- _Reading passage_
# # #

The researchers collected 21 fecal samples from anonymous donors and cataloged the bacterial species living in each individual. They found that the donors each had a unique gut microbial community, and that the majority of these personalized communities could be grown in a lab culturing system.

They then tested 575 FDA-approved drugs against just one of the cultured microbiomes to see which of the drugs was chemically modified. Then they tested a much smaller subset of the drugs against all of the cultured microbiomes. The results identified microbiome-derived metabolites that had never been previously reported, as well as metabolites that had been reported in humans and associated with side effects, but that were of unknown origin. The findings also highlighted cases where all the donor microbiomes performed the same reactions on the drug, and others where only a subset did.

The results indicated that some people’s microbiomes had little effect on a given drug, while other microbiomes had a significant effect. This demonstrated how important the community of bacteria—rather than just single species—is on drug metabolism. “Everyone’s microbiome is unique, and we were able to see this in our study,” said Bahar Javdan, an MD-PhD student in molecular biology and a co-first author on the study. “We observed three main categories—drugs that were consistently metabolized by all the microbiomes in our study, drugs that were metabolized by some and not by others, and drugs that were not subject to any microbiome-derived metabolism.”

The results highlighted how use of the framework could reveal unknown drug-microbiome interactions. Overall, there were 57 cases in which gut bacteria altered existing oral medications. “Of the successfully analyzed drugs, we identified 57 (13%) as MDM+,” the team noted. “These spanned 28 pharmacological classes and even more based on their chemical structure … Of these 57, 80% had not been previously reported.”

The alterations ranged from converting the drug into an inactive state—which could reduce its efficacy—to converting the drug into a form that is toxic, potentially causing side effects. The team said that the ability to screen much larger numbers of drugs against multiple donor-derived microbiomes will likely highlight an even greater amount of microbiome-related impact on medications. “A simultaneous expansion into hundreds of drugs and hundreds of donor samples is necessary to reveal the complete biochemical potential of MDM: it is very likely that the types of MDM transformations observed here are an underestimation of all possible ones,” they wrote.

# # #

(Records from a collection)

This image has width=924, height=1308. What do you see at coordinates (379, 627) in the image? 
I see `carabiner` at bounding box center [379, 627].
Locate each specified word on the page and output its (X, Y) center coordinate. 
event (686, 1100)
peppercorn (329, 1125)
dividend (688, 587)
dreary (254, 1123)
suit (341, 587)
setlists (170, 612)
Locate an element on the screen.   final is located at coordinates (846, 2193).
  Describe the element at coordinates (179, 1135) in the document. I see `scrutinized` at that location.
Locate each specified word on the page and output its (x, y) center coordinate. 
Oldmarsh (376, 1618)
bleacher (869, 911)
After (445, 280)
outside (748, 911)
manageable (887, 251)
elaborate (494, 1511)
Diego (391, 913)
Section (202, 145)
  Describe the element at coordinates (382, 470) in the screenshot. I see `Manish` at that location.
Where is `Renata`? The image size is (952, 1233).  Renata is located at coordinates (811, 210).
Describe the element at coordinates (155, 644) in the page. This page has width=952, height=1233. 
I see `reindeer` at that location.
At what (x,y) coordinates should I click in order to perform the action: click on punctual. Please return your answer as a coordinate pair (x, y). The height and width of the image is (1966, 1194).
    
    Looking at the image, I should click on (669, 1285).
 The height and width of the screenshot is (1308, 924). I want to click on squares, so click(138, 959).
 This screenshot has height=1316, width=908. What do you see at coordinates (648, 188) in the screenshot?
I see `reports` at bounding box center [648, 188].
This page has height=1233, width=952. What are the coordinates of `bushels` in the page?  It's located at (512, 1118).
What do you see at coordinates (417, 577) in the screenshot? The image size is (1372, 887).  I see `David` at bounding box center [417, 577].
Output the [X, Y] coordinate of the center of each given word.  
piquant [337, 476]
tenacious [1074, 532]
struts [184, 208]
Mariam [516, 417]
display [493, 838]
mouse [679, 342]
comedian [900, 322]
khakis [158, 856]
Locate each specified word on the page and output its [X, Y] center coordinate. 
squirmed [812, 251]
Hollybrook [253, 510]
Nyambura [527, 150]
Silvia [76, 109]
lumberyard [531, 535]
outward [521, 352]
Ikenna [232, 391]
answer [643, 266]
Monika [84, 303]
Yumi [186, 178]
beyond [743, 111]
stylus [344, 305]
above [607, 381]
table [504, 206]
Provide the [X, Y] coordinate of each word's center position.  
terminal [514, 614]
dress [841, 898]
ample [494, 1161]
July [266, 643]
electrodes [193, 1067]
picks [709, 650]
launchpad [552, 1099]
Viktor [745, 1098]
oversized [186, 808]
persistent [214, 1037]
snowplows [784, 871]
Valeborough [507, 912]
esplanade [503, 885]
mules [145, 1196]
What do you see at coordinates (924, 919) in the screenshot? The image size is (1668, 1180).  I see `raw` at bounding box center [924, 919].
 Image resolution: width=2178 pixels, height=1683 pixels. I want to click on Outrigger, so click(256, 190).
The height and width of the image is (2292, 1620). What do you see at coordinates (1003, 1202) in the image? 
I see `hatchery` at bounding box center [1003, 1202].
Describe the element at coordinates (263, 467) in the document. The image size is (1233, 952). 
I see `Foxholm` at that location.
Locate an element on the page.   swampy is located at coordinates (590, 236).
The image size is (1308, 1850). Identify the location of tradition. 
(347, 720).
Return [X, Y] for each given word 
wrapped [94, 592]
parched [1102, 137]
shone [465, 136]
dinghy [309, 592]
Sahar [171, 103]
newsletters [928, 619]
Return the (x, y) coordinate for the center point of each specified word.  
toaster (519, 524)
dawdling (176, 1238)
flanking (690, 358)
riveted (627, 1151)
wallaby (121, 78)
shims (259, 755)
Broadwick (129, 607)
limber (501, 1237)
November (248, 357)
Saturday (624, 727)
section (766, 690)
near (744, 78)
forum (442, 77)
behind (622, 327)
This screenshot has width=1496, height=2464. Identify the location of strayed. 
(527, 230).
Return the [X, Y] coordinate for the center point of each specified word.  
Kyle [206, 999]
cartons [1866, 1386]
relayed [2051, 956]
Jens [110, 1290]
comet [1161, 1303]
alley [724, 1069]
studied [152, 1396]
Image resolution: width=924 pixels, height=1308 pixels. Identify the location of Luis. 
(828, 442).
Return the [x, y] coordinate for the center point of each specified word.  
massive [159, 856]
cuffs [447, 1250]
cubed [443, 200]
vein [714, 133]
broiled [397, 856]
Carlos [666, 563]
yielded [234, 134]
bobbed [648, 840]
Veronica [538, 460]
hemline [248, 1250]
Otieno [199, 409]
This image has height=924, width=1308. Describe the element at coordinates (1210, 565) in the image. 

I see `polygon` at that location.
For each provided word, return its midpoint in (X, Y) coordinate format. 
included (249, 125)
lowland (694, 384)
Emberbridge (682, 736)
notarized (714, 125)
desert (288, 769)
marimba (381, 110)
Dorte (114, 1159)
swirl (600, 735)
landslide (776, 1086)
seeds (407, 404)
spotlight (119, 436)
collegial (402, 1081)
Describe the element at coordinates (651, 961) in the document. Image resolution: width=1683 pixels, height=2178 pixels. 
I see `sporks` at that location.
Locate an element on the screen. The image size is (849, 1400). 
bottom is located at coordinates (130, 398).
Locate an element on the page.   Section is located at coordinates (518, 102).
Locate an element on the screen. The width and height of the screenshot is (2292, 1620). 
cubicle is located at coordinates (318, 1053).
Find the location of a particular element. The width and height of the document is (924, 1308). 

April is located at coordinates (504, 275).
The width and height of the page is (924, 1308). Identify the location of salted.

# # #

Proceed with the passage on gut bacteria and drug metabolism, starting after its last sentence. The lines above have nothing to do with what comes next.

As part of their studies, the scientists also examined the mechanisms by which some of the modified drugs were altered by the cultured microbiomes. To understand exactly how the transformations occurred, they traced the source of the chemical transformations to particular bacterial species and to genes within those bacteria. They also showed that microbiome-derived metabolic reactions discoverable using their approach could be recapitulated in a mouse model, which is the first step in adapting the approach for human drug development.

The framework could feasibly be used to aid drug discovery by identifying potential drug-microbiome interactions early in development, and so inform on formulation changes. It could also be used during clinical trials to better analyze drug toxicity and efficacy, and be harnessed to help personalize treatment to the microbiome of each patient. This could help to predict how a certain drug will behave, and suggest changes to the therapeutic strategy if undesired effects are predicted. “Our framework identifies novel drug-microbiome interactions that vary between individuals and demonstrates how the gut microbiome might be used in drug development and personalized medicine,” the team concluded.

“This is a case where medicine and ecology collide,” said Jaime Lopez, a graduate student in the Lewis-Sigler Institute for Integrative Genomics and a co-first author on the study, who contributed the computational and quantitative analysis of the data. “The bacteria in these microbial communities help each other survive, and they influence each other’s enzymatic profiles. This is something you would never capture if you didn’t study it in a community.”